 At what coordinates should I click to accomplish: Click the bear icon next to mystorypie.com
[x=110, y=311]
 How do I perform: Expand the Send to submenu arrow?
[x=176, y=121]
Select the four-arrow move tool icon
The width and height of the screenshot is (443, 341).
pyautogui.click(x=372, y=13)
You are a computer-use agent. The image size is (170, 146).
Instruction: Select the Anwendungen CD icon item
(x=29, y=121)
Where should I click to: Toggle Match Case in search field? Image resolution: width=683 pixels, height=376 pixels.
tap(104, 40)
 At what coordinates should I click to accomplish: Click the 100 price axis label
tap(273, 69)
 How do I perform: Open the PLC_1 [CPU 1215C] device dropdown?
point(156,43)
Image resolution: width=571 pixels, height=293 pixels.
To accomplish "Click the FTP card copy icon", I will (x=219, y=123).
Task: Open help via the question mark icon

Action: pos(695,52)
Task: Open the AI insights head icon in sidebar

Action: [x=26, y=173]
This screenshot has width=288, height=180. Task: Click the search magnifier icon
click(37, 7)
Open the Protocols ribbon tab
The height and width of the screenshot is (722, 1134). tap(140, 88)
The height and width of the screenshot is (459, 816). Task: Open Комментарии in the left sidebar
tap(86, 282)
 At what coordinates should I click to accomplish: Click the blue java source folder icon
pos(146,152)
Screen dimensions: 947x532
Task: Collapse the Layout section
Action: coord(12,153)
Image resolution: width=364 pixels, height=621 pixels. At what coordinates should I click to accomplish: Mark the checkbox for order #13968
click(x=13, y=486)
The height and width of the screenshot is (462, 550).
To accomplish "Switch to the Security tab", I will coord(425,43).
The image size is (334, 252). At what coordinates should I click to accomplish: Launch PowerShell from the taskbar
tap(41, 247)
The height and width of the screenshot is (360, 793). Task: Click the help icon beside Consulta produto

# # # # #

Activity
Copy the full listing word for word.

Problem solution
 At what coordinates should I click to accomplish: Click the bear icon next to mystorypie.com
[x=110, y=311]
 How do I perform: Expand the Send to submenu arrow?
[x=176, y=121]
Select the four-arrow move tool icon
The width and height of the screenshot is (443, 341).
pyautogui.click(x=372, y=13)
You are a computer-use agent. The image size is (170, 146).
Instruction: Select the Anwendungen CD icon item
(x=29, y=121)
Where should I click to: Toggle Match Case in search field? Image resolution: width=683 pixels, height=376 pixels.
tap(104, 40)
 At what coordinates should I click to accomplish: Click the 100 price axis label
tap(273, 69)
 How do I perform: Open the PLC_1 [CPU 1215C] device dropdown?
point(156,43)
Image resolution: width=571 pixels, height=293 pixels.
To accomplish "Click the FTP card copy icon", I will (x=219, y=123).
Task: Open help via the question mark icon

Action: pos(695,52)
Task: Open the AI insights head icon in sidebar

Action: [x=26, y=173]
This screenshot has width=288, height=180. Task: Click the search magnifier icon
click(37, 7)
Open the Protocols ribbon tab
The height and width of the screenshot is (722, 1134). tap(140, 88)
The height and width of the screenshot is (459, 816). Task: Open Комментарии in the left sidebar
tap(86, 282)
 At what coordinates should I click to accomplish: Click the blue java source folder icon
pos(146,152)
Screen dimensions: 947x532
Task: Collapse the Layout section
Action: coord(12,153)
Image resolution: width=364 pixels, height=621 pixels. At what coordinates should I click to accomplish: Mark the checkbox for order #13968
click(x=13, y=486)
The height and width of the screenshot is (462, 550).
To accomplish "Switch to the Security tab", I will coord(425,43).
The image size is (334, 252). At what coordinates should I click to accomplish: Launch PowerShell from the taskbar
tap(41, 247)
The height and width of the screenshot is (360, 793). Task: Click the help icon beside Consulta produto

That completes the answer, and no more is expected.